Items listed in a dataset
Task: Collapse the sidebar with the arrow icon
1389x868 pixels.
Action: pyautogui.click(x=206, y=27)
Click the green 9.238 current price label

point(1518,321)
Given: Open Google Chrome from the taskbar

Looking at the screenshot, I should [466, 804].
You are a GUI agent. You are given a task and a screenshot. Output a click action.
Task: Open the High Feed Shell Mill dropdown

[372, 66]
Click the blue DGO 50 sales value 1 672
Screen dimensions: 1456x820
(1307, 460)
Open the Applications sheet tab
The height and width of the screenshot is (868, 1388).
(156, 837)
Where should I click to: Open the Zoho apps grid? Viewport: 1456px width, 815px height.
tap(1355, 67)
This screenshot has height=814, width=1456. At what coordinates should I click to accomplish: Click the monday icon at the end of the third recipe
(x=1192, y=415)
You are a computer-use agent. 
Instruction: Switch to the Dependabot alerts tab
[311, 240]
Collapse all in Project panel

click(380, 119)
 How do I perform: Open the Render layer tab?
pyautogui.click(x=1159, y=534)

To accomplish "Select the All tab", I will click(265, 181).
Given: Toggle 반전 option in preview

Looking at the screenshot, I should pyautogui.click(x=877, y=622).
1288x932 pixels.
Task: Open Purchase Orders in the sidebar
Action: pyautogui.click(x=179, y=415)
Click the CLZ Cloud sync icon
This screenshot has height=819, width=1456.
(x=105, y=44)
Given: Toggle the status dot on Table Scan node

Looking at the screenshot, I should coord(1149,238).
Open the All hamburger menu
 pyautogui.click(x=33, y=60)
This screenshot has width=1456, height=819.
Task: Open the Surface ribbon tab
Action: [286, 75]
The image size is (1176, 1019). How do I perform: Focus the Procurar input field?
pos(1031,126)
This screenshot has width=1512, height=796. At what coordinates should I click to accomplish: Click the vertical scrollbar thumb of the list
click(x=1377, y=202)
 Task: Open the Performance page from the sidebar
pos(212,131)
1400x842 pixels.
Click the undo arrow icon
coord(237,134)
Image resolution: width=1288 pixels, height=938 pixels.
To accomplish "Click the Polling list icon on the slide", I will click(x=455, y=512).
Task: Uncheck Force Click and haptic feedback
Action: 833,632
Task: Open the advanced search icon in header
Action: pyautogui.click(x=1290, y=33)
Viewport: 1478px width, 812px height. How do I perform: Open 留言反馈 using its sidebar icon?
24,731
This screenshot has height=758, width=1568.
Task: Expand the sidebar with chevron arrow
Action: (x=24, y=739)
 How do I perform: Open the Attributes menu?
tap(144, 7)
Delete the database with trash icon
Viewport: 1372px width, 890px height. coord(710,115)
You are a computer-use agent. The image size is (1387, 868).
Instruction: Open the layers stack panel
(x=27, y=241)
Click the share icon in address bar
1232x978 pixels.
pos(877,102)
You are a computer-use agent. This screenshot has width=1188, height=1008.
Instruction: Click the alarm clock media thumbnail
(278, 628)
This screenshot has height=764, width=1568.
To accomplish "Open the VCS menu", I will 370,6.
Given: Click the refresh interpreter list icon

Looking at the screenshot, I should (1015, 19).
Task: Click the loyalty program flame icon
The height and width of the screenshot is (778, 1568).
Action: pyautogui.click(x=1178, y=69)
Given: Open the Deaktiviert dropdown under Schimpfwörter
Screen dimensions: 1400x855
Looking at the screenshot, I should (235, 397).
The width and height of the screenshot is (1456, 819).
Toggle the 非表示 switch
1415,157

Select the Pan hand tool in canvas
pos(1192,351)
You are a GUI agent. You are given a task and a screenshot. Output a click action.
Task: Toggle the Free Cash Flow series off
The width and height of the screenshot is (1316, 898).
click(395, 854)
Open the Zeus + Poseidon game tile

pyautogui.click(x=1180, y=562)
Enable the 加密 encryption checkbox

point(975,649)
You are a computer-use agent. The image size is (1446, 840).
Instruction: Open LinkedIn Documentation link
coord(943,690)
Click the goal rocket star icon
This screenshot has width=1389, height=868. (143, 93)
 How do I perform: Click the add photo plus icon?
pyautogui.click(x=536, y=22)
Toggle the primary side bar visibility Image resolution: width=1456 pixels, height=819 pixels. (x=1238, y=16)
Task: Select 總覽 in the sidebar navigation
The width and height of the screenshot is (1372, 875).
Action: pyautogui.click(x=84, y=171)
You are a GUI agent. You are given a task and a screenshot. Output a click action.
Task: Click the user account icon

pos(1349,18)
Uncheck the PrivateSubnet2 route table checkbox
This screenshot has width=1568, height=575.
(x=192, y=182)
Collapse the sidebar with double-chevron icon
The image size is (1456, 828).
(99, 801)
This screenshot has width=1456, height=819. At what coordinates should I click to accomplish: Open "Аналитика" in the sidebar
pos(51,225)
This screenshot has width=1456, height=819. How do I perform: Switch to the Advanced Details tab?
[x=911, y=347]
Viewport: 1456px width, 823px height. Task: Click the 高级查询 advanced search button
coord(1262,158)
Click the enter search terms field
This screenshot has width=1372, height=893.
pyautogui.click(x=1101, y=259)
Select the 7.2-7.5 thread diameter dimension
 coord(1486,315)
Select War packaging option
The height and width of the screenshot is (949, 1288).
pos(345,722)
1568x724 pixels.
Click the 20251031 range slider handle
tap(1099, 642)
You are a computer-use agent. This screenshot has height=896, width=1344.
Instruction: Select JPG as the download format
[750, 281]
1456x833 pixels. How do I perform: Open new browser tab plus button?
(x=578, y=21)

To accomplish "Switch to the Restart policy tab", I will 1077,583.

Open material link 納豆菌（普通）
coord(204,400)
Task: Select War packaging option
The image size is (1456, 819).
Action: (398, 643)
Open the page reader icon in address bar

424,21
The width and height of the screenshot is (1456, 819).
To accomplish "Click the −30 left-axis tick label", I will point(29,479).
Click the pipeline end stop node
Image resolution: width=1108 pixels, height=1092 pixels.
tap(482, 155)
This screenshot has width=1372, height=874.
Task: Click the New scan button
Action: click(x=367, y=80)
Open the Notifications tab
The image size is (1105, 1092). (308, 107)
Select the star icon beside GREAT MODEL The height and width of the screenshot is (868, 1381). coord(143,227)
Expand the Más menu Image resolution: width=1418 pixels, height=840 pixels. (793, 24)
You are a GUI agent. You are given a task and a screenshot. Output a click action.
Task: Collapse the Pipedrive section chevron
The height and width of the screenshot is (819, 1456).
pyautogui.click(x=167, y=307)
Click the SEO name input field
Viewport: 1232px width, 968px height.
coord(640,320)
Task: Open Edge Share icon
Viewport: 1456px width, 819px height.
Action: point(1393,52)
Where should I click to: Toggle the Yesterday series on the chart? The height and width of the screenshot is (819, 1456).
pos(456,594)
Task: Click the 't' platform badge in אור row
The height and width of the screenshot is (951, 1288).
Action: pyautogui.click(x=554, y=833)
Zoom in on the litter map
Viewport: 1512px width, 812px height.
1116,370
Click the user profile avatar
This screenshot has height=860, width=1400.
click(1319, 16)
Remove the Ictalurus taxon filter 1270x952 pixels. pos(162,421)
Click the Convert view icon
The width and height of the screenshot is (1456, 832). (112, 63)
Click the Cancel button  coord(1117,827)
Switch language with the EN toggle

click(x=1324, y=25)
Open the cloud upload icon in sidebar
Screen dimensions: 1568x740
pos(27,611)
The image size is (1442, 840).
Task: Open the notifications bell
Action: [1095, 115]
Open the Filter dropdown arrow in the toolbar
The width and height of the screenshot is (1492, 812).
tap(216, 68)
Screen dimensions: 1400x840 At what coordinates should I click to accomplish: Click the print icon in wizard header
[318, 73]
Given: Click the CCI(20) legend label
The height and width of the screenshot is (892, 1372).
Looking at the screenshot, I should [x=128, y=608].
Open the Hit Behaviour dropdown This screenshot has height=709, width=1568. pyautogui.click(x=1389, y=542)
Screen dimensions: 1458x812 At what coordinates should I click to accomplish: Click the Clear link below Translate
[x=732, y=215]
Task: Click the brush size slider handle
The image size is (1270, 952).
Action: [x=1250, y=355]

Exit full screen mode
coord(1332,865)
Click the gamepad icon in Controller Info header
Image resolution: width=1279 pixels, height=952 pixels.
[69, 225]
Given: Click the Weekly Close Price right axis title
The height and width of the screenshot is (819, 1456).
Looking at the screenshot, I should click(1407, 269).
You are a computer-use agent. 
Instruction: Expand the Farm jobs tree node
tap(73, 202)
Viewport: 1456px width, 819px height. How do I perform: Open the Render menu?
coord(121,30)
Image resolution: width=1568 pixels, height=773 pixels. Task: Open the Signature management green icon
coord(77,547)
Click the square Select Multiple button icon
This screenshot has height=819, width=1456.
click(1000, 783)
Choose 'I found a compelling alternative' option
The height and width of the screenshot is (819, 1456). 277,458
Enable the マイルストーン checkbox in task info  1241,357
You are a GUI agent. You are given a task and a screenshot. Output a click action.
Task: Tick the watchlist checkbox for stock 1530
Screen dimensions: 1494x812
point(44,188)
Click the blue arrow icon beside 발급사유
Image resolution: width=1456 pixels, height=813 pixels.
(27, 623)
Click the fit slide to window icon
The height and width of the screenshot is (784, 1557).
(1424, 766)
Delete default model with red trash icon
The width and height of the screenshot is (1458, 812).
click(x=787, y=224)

(HOW TO COMPLETE THIS TASK):
Return each line of the data that contains the string "beside".

(RESPONSE TO THIS EXERCISE):
Select the star icon beside GREAT MODEL The height and width of the screenshot is (868, 1381). coord(143,227)
Click the blue arrow icon beside 발급사유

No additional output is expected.